» **Provided text**:

#####

Yusei Kikuchi became a free agent after the 2021 MLB season, and now he’s ready to make a new start with a new team.
The 30-year-old southpaw starter has reached an agreement on a three-year contract with the Toronto Blue Jays, according to published reports over the weekend.
Kikuchi spent the past three seasons in the Seattle Mariners starting rotation, compiling a 15-24 overall record in 70 starts. He logged 365⅔ innings for Seattle, walking 132 batters and striking out 326.
The Blue Jays and Kikuchi put the finishing touches on a $36 million USD (¥4.21 billion JPY) a few months after the Iwate Prefecture native declined a one-year player option with the Marines for this year, thus making him a free agent.
Kikuchi is now slated to join a Blue Jays starting rotation with Jose Berrios, fellow newcomer Kevin Gausman, Hyun Jin Ryu and Alex Manoah.
For Toronto, the addition of Kikuchi may help upgrade the rotation after former Blue Jays lefty starter Robbie Ray, who went 13-7 with a 2.84 ERA in 2021, signed with the Mariners in the offseason.
Kikuchi was selected to the American League All-Star team for the first time last season. He went 6-4 with a 3.48 ERA in 16 starts before the All-Streak break, but didn’t pitch in the Midsummer Classic after being reinstated from the COVID-19 injured list.
He won one game after the All-Star break.
Still, he had his best overall MLB season in 2021, finishing with a 7-9 record and a 4.41 ERA in 29 starts with 163 strikeouts and an MLB career-high 157 innings pitched.

#####

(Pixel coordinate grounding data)
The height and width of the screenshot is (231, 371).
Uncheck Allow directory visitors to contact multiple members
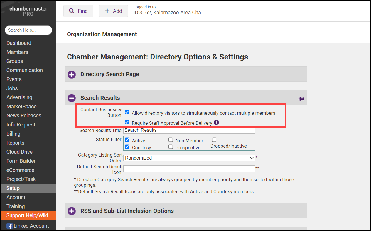[x=127, y=112]
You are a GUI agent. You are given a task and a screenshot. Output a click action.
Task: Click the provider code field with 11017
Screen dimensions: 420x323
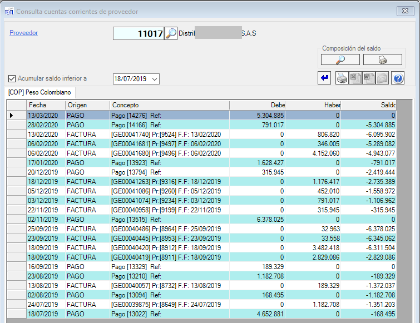[x=138, y=33]

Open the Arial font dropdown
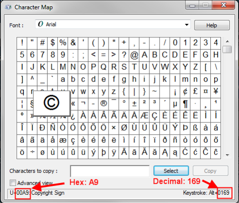tap(113, 24)
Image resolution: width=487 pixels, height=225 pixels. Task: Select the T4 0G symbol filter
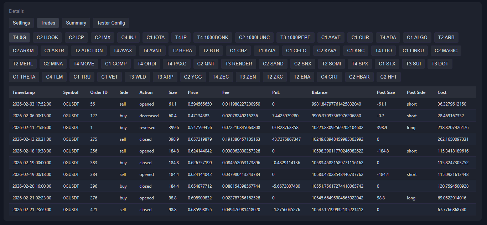tap(19, 37)
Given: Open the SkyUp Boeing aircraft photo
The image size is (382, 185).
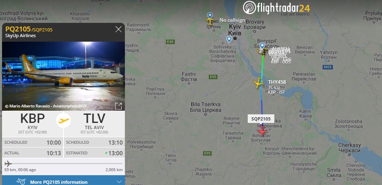Looking at the screenshot, I should tap(63, 76).
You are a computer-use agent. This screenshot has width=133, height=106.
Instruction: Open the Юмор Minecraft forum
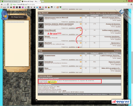point(50,30)
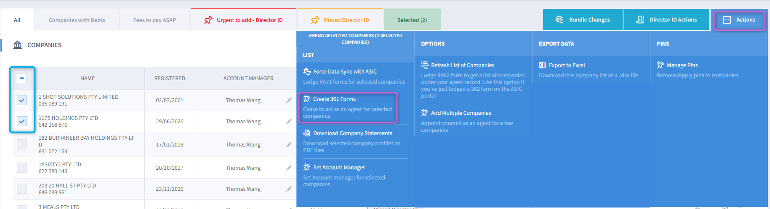Switch to Companies with Debts tab

(77, 20)
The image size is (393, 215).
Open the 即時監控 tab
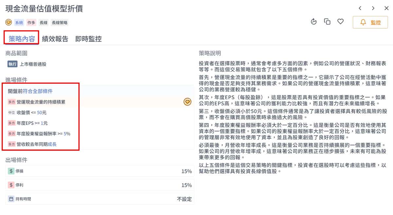pos(88,39)
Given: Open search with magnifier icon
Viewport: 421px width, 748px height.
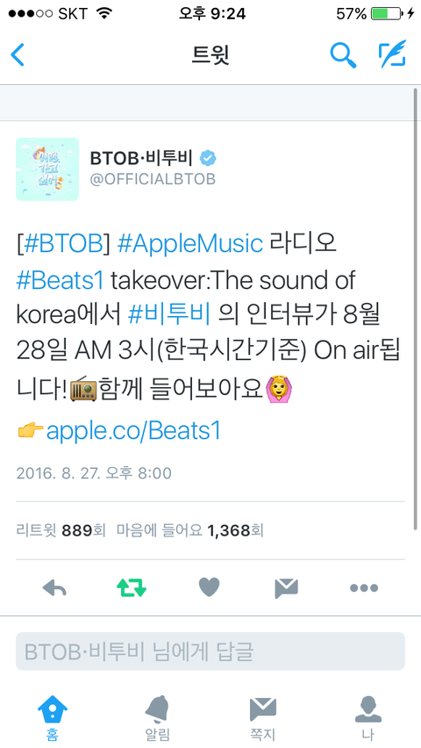Looking at the screenshot, I should click(343, 54).
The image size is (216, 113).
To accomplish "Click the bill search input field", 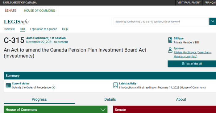I will 161,21.
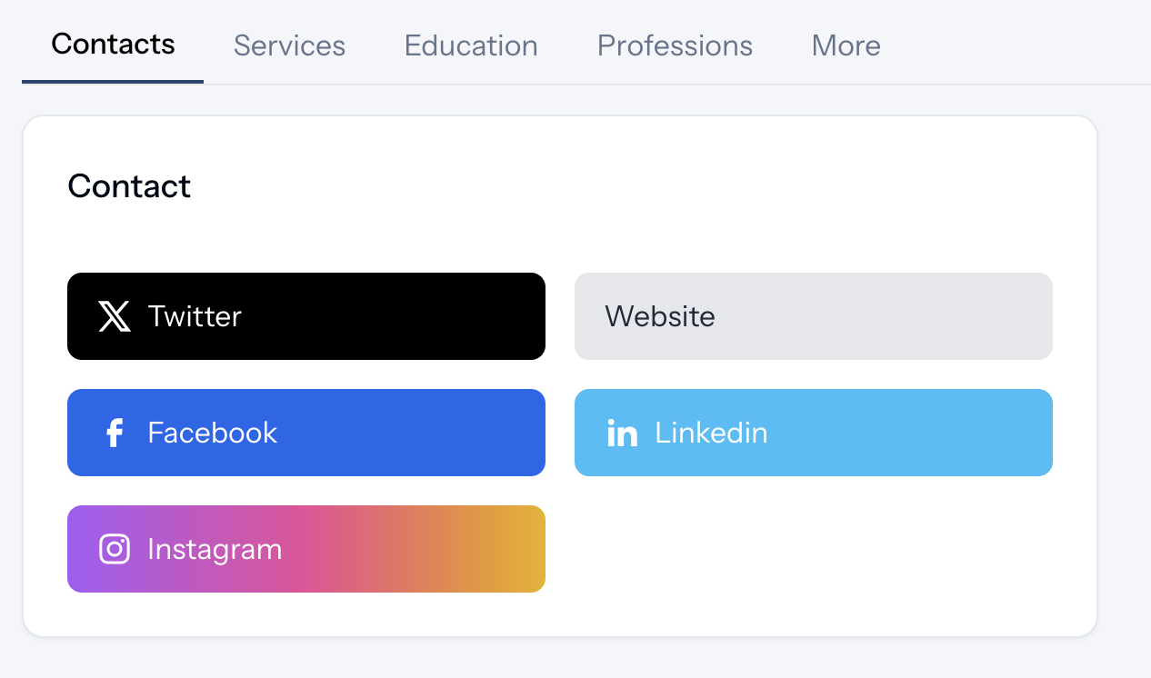Screen dimensions: 1151x678
Task: Go to the Education tab
Action: click(471, 45)
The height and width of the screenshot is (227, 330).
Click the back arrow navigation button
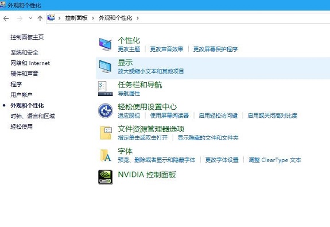[6, 18]
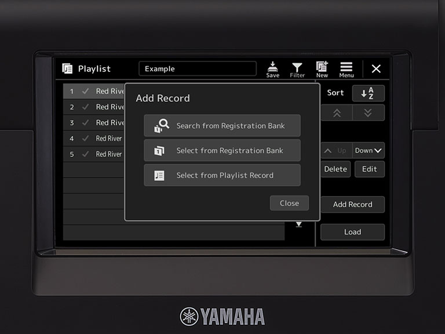The height and width of the screenshot is (334, 445).
Task: Choose Select from Playlist Record
Action: [222, 175]
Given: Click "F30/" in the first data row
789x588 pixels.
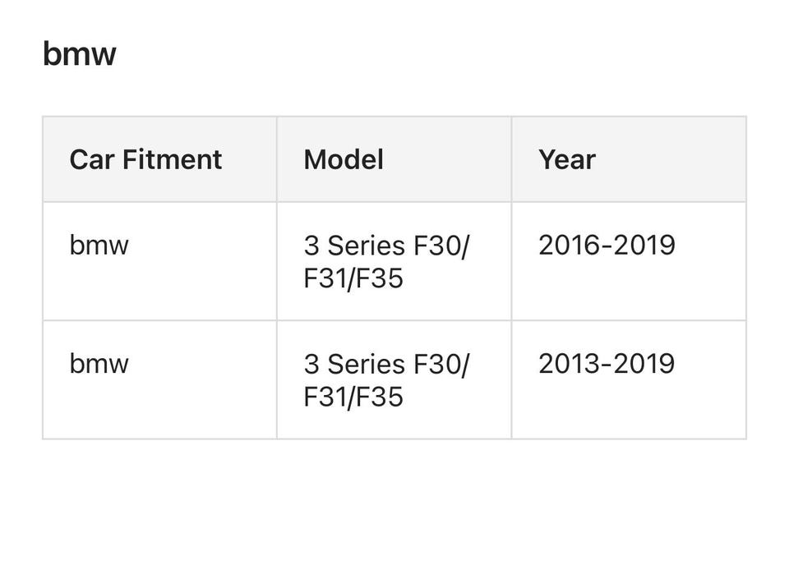Looking at the screenshot, I should [x=441, y=246].
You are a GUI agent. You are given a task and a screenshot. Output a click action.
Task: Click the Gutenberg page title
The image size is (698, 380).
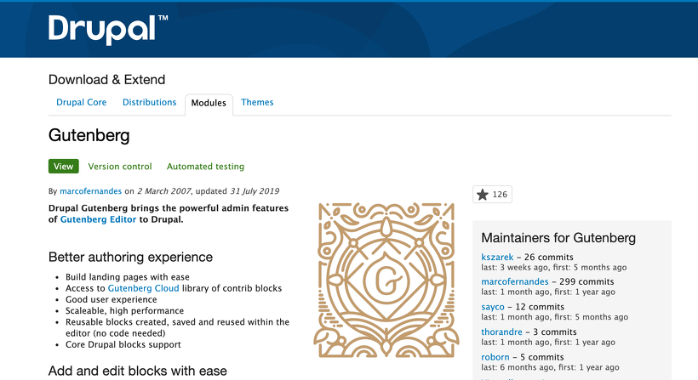click(x=89, y=135)
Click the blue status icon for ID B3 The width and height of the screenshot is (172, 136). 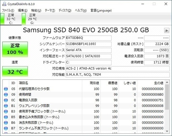point(6,111)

#####

» **Work task**: Write the next few sentences of the article about Yusei Kikuchi's contract with the Toronto Blue Jays, picking up after its final sentence.

» **Answer area**:
“Yusei pitched at All-Star levels for his first 120 innings,” Scott Boras, Kikuchi’s agent, said at the MLB general managers’ meetings in November, according to The Seattle Times. “I think all teams understand the fatigue ― because he went from literally 50 innings to 120 and then to 150 innings. Those innings jumps just caused fatigue. And you can see that in his last five or six starts that Yusei was not the Yusei we know.”
Is Kikuchi a good fit for the Blue Jays?
Time will tell. But considering the fact that the rival New York Yankees are paying star hurler Gerrit Cole $328 million USD over nine years, Kikuchi’s new contract is a minor investment.
Armed with a 95-mph (153-kph) fastball and the ability to mix in a cutter, curveball and change-up to keep hitters off-balance, Kikuchi has a nice mix of pitches.
Kikuchi went 6-11 with a 5.46 ERA in his MLB debut season in 2019, then had a 2-4 record in the pandemic-shortened 2020 campaign.
In nine seasons with the Saitama Seibu Lions (2011-18), he had a 73-46 record with a 2.77 ERA.